Task directions:
Swap "one action" for "a single action" in the lines from the start through the line containing "This screenshot has", and give those lines again with nothing else changed.

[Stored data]
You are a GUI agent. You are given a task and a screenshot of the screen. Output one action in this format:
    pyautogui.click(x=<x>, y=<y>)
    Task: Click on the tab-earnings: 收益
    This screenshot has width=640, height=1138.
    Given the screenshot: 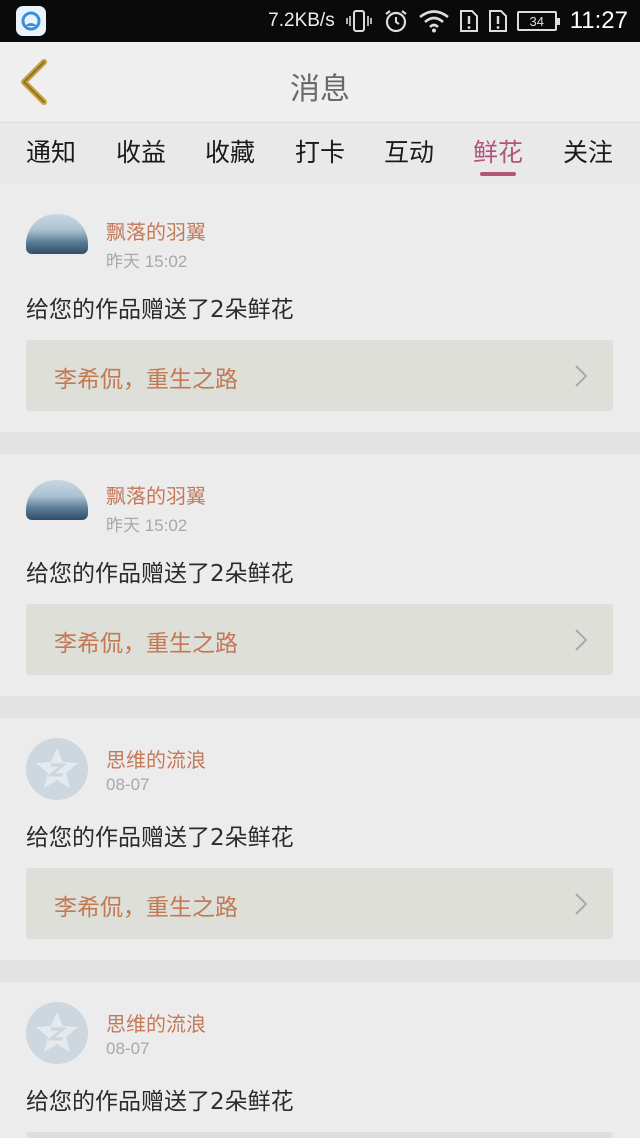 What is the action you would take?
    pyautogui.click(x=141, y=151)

Answer to the problem:
You are a GUI agent. You are given a task and a screenshot of the screen. Output a single action in this format:
    pyautogui.click(x=<x>, y=<y>)
    Task: Click on the tab-earnings: 收益
    This screenshot has width=640, height=1138.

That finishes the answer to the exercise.